_MATERIAL SUPPLIED_.
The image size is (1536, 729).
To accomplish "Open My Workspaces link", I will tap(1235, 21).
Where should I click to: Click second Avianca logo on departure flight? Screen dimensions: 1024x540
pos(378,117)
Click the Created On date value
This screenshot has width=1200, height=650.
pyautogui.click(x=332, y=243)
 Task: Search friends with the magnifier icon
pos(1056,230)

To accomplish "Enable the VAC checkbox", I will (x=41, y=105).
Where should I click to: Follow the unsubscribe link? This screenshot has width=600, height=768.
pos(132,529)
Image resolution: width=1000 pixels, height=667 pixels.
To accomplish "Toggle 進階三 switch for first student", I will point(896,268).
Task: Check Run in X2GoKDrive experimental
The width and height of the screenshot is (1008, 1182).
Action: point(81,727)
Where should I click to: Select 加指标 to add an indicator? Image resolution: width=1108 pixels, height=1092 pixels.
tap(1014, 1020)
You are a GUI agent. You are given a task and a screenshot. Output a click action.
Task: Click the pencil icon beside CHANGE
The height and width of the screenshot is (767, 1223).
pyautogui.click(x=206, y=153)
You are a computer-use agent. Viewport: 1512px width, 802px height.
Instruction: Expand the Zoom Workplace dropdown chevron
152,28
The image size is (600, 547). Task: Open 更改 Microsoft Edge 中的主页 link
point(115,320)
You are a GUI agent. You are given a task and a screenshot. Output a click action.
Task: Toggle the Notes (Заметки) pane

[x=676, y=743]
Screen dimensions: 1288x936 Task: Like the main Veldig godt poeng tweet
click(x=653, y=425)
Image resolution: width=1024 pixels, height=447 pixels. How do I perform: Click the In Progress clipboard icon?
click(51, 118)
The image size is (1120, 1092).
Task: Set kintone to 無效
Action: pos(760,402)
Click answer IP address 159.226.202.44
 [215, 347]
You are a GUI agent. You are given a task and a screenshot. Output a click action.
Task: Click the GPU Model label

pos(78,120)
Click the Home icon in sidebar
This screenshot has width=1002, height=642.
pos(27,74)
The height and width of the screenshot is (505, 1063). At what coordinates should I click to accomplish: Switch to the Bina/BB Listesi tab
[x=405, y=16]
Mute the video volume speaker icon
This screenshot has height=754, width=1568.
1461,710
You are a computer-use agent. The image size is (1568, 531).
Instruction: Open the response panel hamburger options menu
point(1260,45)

_EXERCISE_. Output each entry exactly as written, leaving none out.

_REPLY TO THE TASK_.
The image size is (1536, 729).
To accomplish "Open My Workspaces link", I will tap(1235, 21).
Where should I click to: Click second Avianca logo on departure flight? Screen dimensions: 1024x540
pos(378,117)
Click the Created On date value
This screenshot has width=1200, height=650.
pyautogui.click(x=332, y=243)
 Task: Search friends with the magnifier icon
pos(1056,230)

To accomplish "Enable the VAC checkbox", I will (x=41, y=105).
Where should I click to: Follow the unsubscribe link? This screenshot has width=600, height=768.
pos(132,529)
Image resolution: width=1000 pixels, height=667 pixels.
To accomplish "Toggle 進階三 switch for first student", I will point(896,268).
Task: Check Run in X2GoKDrive experimental
The width and height of the screenshot is (1008, 1182).
Action: point(81,727)
Where should I click to: Select 加指标 to add an indicator? Image resolution: width=1108 pixels, height=1092 pixels.
tap(1014, 1020)
You are a GUI agent. You are given a task and a screenshot. Output a click action.
Task: Click the pencil icon beside CHANGE
The height and width of the screenshot is (767, 1223).
pyautogui.click(x=206, y=153)
You are a computer-use agent. Viewport: 1512px width, 802px height.
Instruction: Expand the Zoom Workplace dropdown chevron
152,28
The image size is (600, 547). Task: Open 更改 Microsoft Edge 中的主页 link
point(115,320)
You are a GUI agent. You are given a task and a screenshot. Output a click action.
Task: Toggle the Notes (Заметки) pane

[x=676, y=743]
Screen dimensions: 1288x936 Task: Like the main Veldig godt poeng tweet
click(x=653, y=425)
Image resolution: width=1024 pixels, height=447 pixels. How do I perform: Click the In Progress clipboard icon?
click(51, 118)
The image size is (1120, 1092).
Task: Set kintone to 無效
Action: pos(760,402)
Click answer IP address 159.226.202.44
 [215, 347]
You are a GUI agent. You are given a task and a screenshot. Output a click action.
Task: Click the GPU Model label

pos(78,120)
Click the Home icon in sidebar
This screenshot has width=1002, height=642.
pos(27,74)
The height and width of the screenshot is (505, 1063). At what coordinates should I click to accomplish: Switch to the Bina/BB Listesi tab
[x=405, y=16]
Mute the video volume speaker icon
This screenshot has height=754, width=1568.
1461,710
You are a computer-use agent. The image size is (1568, 531).
Instruction: Open the response panel hamburger options menu
point(1260,45)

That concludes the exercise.